Considerations when a media newsroom receives a subpoena, either requesting testimony or the production of documents, in situations where the media is a third party (neither a plaintiff nor defendant in the case):
Media can choose to submit to a subpoena or resist (seek to have it quashed).
The court may quash or modify a subpoena “if it is unreasonable and oppressive” or postpone approval of the subpoena until the party has paid the reasonable cost for the media to produce the document or pay for attendance in court and mileage as allowed by law. (Indiana Rules of Trial Procedure – T.R. 45)
If the newsroom decides to resist the subpoena, the judge should be expected to consider the media arguments under legal tests spelled out in one of two cases depending upon whether the case is civil or criminal.

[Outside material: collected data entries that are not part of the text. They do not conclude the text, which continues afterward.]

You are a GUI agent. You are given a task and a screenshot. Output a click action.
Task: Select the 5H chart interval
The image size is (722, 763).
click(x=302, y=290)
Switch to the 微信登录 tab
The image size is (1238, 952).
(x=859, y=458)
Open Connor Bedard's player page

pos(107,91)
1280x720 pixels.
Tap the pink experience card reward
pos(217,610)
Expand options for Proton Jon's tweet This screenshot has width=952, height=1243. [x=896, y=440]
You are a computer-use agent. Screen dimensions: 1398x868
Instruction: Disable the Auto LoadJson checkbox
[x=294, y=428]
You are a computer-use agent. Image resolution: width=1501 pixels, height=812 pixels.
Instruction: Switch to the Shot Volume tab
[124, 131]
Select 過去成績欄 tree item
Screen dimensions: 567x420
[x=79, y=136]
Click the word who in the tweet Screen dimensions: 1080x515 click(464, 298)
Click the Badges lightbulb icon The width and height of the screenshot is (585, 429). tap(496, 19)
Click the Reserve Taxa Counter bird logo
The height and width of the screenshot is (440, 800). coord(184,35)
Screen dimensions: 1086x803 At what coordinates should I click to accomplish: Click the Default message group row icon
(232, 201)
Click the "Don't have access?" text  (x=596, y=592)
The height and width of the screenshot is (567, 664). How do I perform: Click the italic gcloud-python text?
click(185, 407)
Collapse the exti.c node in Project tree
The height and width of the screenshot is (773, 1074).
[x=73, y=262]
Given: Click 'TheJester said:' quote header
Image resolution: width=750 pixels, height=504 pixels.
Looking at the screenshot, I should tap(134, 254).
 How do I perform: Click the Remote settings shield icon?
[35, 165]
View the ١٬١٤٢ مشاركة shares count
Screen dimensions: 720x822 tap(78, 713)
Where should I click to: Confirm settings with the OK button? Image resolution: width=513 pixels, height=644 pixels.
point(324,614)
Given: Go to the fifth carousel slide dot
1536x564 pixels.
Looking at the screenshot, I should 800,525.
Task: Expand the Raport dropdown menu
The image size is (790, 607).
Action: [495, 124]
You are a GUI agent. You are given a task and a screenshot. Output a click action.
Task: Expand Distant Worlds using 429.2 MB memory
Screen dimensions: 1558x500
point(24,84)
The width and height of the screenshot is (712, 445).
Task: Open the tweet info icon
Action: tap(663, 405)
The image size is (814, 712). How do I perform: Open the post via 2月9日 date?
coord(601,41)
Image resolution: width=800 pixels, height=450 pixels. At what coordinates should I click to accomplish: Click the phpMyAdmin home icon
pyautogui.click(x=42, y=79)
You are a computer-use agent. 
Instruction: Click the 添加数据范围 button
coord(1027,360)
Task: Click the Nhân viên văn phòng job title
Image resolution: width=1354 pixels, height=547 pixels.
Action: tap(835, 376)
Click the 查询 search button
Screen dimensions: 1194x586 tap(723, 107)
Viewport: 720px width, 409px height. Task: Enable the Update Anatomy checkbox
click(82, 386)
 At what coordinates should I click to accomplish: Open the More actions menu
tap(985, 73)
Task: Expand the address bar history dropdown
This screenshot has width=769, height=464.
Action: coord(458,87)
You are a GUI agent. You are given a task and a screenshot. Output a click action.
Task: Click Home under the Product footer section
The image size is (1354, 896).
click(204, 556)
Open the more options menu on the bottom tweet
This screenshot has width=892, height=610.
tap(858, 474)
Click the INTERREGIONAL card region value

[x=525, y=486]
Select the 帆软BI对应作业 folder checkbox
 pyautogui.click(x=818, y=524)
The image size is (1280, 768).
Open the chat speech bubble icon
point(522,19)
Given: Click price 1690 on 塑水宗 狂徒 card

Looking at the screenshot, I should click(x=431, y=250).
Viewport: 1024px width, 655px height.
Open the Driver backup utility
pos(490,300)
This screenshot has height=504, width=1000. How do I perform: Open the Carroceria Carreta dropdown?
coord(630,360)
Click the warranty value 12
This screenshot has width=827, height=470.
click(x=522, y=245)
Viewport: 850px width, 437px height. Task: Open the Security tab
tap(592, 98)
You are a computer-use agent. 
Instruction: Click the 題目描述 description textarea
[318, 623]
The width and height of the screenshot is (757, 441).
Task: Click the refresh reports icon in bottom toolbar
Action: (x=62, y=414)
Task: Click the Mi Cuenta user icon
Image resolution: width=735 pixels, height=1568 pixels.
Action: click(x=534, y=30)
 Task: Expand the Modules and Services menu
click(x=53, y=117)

In re Subpoena Duces Tecum to Stearns v. Zulka, 489 N.E.2d 146 (1986), should control when the media is asked to submit to discovery requests in a civil action.
“Stearns, a newspaper photographer for the Fort Wayne News-Sentinel claimed a privilege against compulsory disclosure of information obtained in the course of his employment with the newspaper. The [trial] court, in a general judgment, overruled Stearn’s motion to quash and ordered Stearns to produce, within fourteen days, photographs taken at the scene of the accident.” Id.
In the Indiana Court of Appeals case, the three-judge panel established a test for a party seeking discovery from the press.
That test requires the party to show that: (1) the information is “clearly material and relevant” to the party’s claim or defense; (2) the information is “critical to the fair determination of the cause,” and (3) the party has “exhausted all other sources for the same information.” Id. at 151.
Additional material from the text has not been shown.